» **Provided entries**:
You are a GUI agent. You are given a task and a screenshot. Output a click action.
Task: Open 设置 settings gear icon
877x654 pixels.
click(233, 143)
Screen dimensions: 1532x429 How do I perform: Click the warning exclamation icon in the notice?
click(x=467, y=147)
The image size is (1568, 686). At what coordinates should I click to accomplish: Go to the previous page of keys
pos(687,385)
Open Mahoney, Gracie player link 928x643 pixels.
* * *
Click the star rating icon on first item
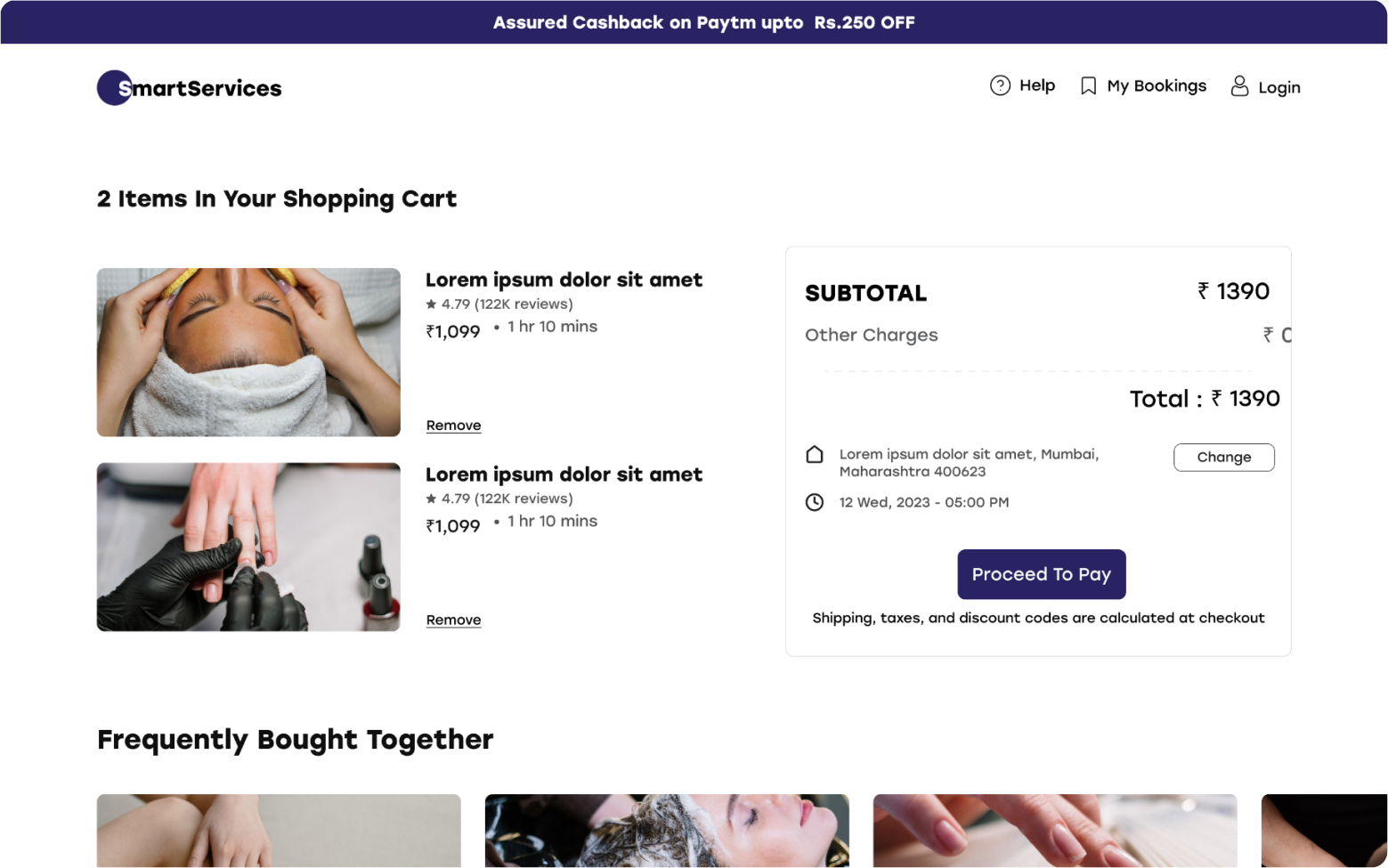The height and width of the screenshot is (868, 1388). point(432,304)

» **Exercise details**: Please, from the entries above, set down exactly the lines from the one containing "You are a GUI" through the one containing "Open Mahoney, Gracie", and only those.

» **Solution to the exercise**:
You are a GUI agent. You are given a task and a screenshot. Output a click action.
Task: Open 设置 settings gear icon
877x654 pixels.
click(233, 143)
Screen dimensions: 1532x429 How do I perform: Click the warning exclamation icon in the notice?
click(x=467, y=147)
The image size is (1568, 686). At what coordinates should I click to accomplish: Go to the previous page of keys
pos(687,385)
Open Mahoney, Gracie player link 928x643 pixels.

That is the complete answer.